## Reading passage
BEGIN

The traditional approach made sense when humans were writing all the code at human speeds. You could afford to invest time in a comprehensive test suite because changes happened slowly enough that maintenance was manageable. But when AI agents are shipping multiple PRs per hour, that calculus completely breaks down.
What’s interesting to me is how this inverts the normal testing workflow. Instead of writing tests first or alongside your code, the tests appear after you’ve written the code but before it merges. It’s almost like having an extremely paranoid coworker who spins up custom scenarios to try breaking your specific changes, then disappears.
The skeptic in me wonders about coverage gaps. What about the interactions between changes over time? What about the regression that doesn’t appear until three different PRs have all merged? Traditional test suites, for all their flaws, at least provided some continuity. These JiTTests are inherently point-in-time validations.
But maybe that’s fine. Maybe we’ve been over-indexing on comprehensive coverage when what we really need is targeted validation of changes as they happen. And nothing stops you from keeping some traditional tests for critical paths while using JiTTests for the bulk of your changes.
The Economics of Testing in an Agentic World
There’s a resource angle here that Meta isn’t emphasizing but seems crucial. Running LLMs to generate tests on every PR isn’t free. Neither is executing those generated tests. But compare that cost to the human cost of writing, reviewing, and maintaining a traditional test suite, especially when AI is dramatically increasing the volume of code changes.
I suspect we’ll see a new category of tooling emerge around this. Companies will need infrastructure to manage LLM-generated test execution, aggregate results, tune the models to their specific codebases, and handle the occasional weird failure mode when the LLM misunderstands intent.
The false positive minimization is probably the make-or-break factor. If these tests cry wolf even 10% of the time, they’ll get ignored just like traditional flaky tests. Meta claims they’ve solved this through “sophisticated techniques” and intent understanding, but I’d want to see real-world numbers from teams using this in production.
What happens when the LLM is just wrong about what you intended? Does it generate tests that validate incorrect behavior? How do you catch that without reviewing the generated test code, which defeats the whole purpose?
Testing Theory Gets Rewritten
This really does feel like a paradigm shift, not just an incremental improvement. We’ve spent decades building up testing best practices, design patterns, frameworks, and philosophies. The idea that you could just… not maintain tests? That the tests themselves are disposable? It violates something fundamental about how I was taught to think about software quality.
But maybe that’s the point. Maybe the old mental models only made sense in the old constraints. When you have AI that can understand code and generate tests on demand, maintaining a permanent test suite starts to look like premature optimization.
I’m curious how this plays with other testing approaches. What about property-based testing? Mutation testing? Fuzzing? Do those become obsolete, or do they complement JiTTests by catching different categories of bugs?
The cultural shift might be harder than the technical one. Convincing engineers to trust auto-generated tests that aren’t reviewed and only run once feels like a tough sell. We’ve been trained to be paranoid about test quality, and for good reason. Letting an LLM handle that without human oversight requires a different kind of trust.
I keep coming back to this question: if we’re generating tests automatically based on code changes, and AI agents are writing the code changes, are we just watching two AIs have a conversation about whether code is correct while humans occasionally peek over their shoulders?

END

## Instructions
[1] Transcribe the section of the passage on JiTTests that opens with the words containing "I suspect we’ll" and closes with "the whole purpose?".
[2] Answer these questions from the passage on JiTTests:
(a) Which two activities does the passage say are not free?
(b) How often would these tests have to cry wolf, according to the passage, for them to get ignored?
(c) Which three other testing approaches does the passage name?
The material that comes after the passage on JiTTests has no connection to it.

## Given material
BEGIN

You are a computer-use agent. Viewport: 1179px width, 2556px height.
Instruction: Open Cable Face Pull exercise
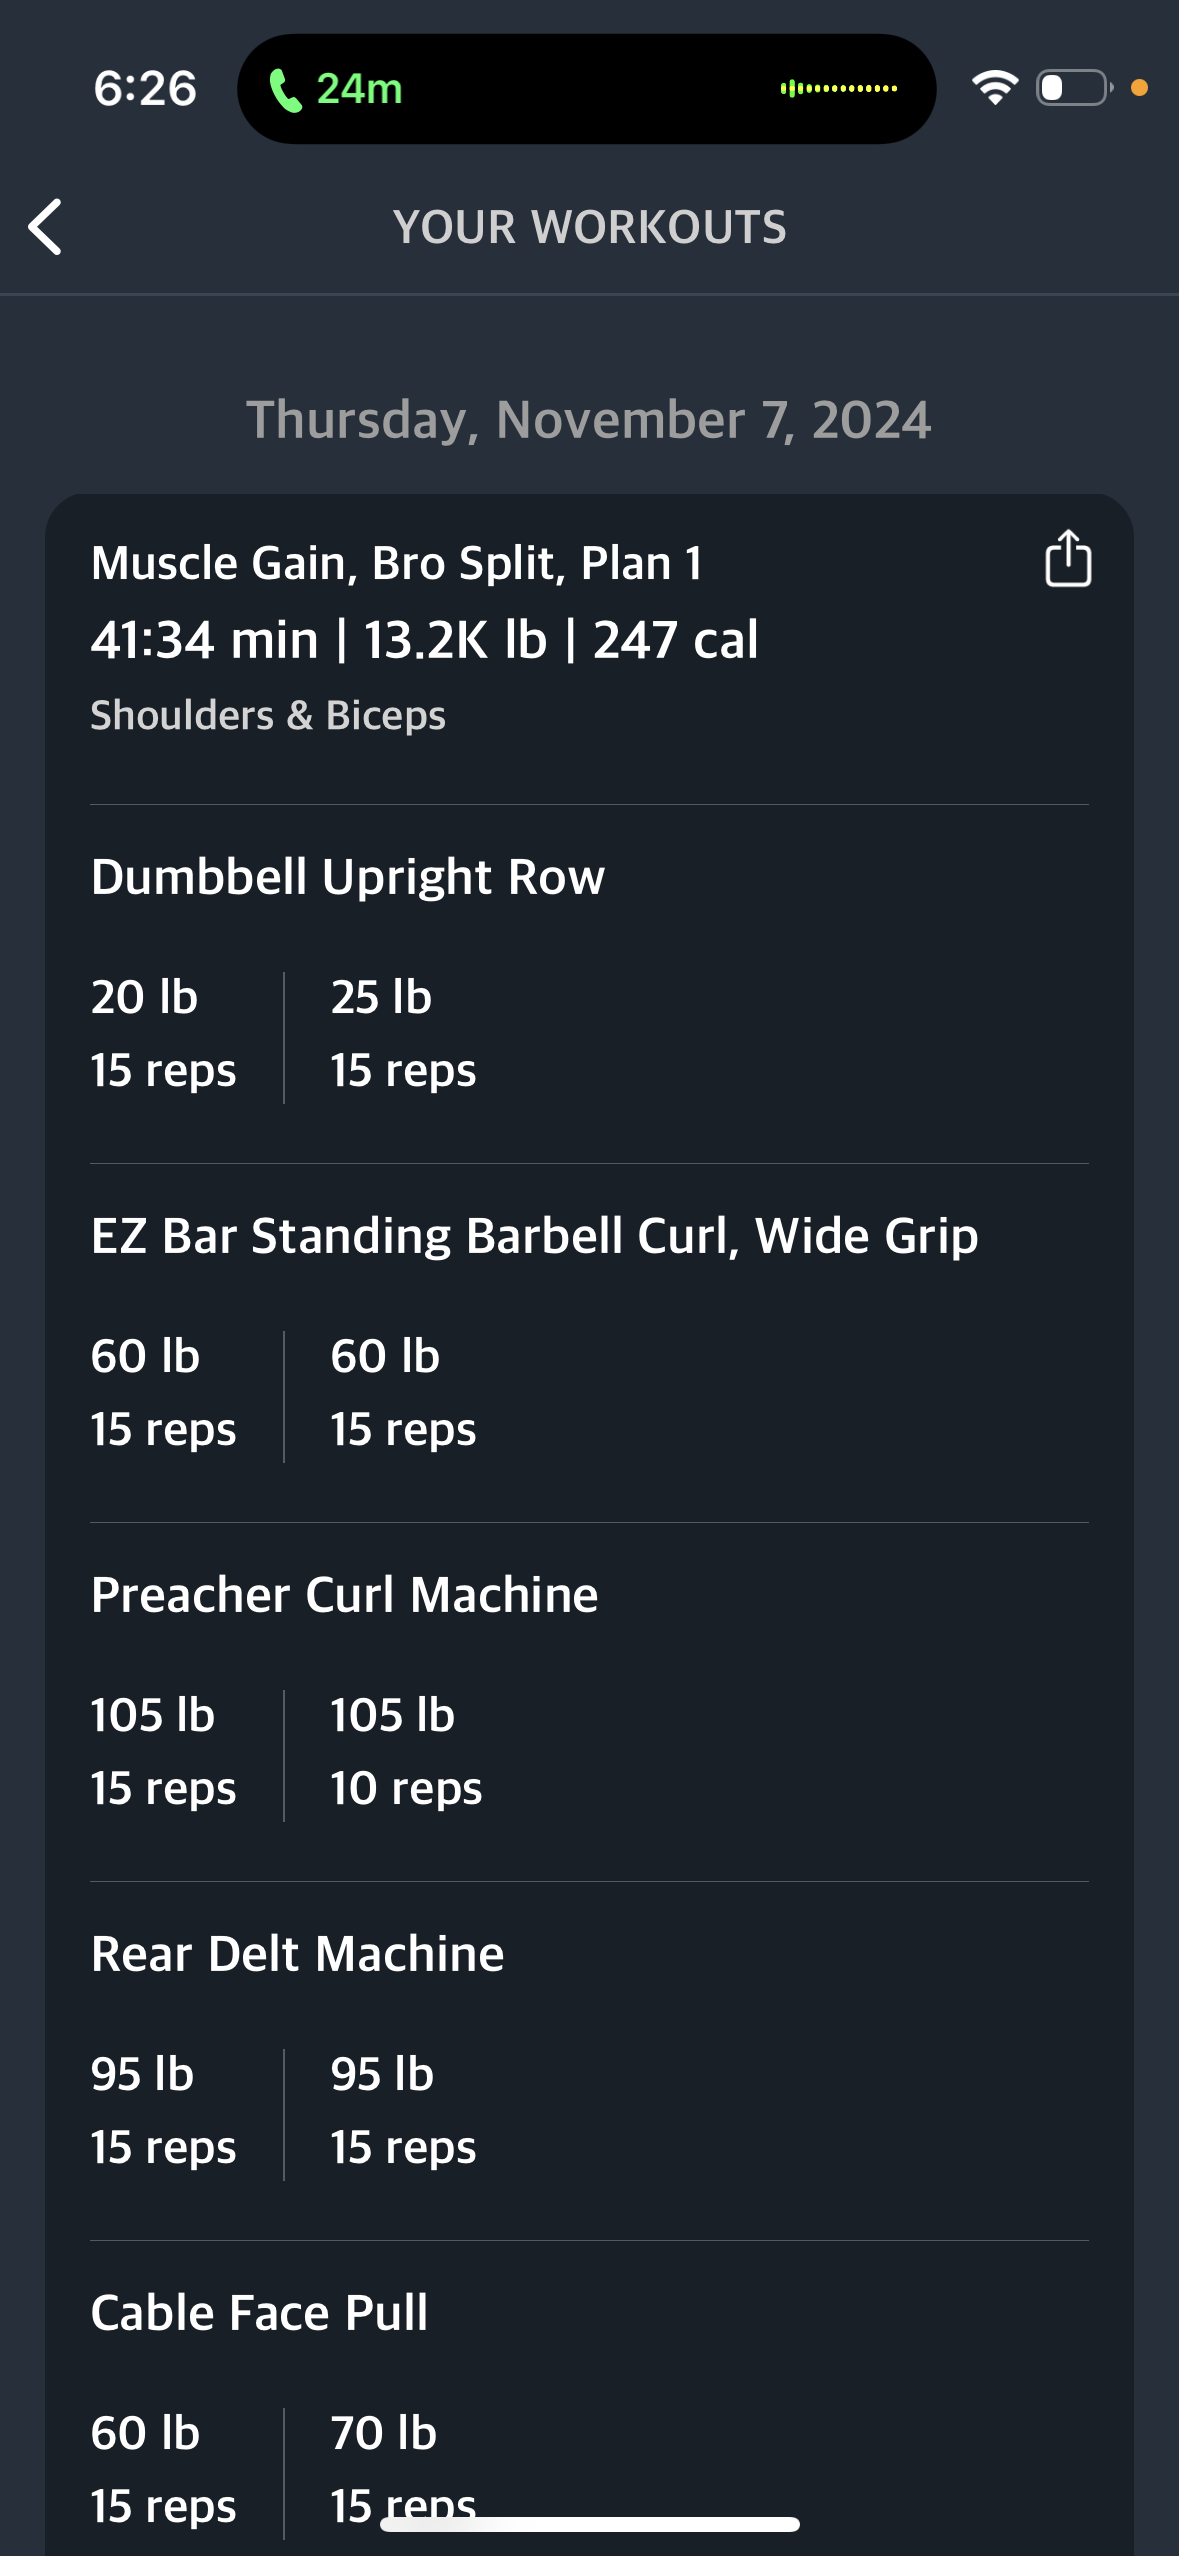[x=259, y=2313]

END

## Responses
[1]
I suspect we’ll see a new category of tooling emerge around this. Companies will need infrastructure to manage LLM-generated test execution, aggregate results, tune the models to their specific codebases, and handle the occasional weird failure mode when the LLM misunderstands intent.
The false positive minimization is probably the make-or-break factor. If these tests cry wolf even 10% of the time, they’ll get ignored just like traditional flaky tests. Meta claims they’ve solved this through “sophisticated techniques” and intent understanding, but I’d want to see real-world numbers from teams using this in production.
What happens when the LLM is just wrong about what you intended? Does it generate tests that validate incorrect behavior? How do you catch that without reviewing the generated test code, which defeats the whole purpose?

[2]
(a) Running LLMs to generate tests on every PR, and executing those generated tests.
(b) Even 10% of the time.
(c) Property-based testing, mutation testing, and fuzzing.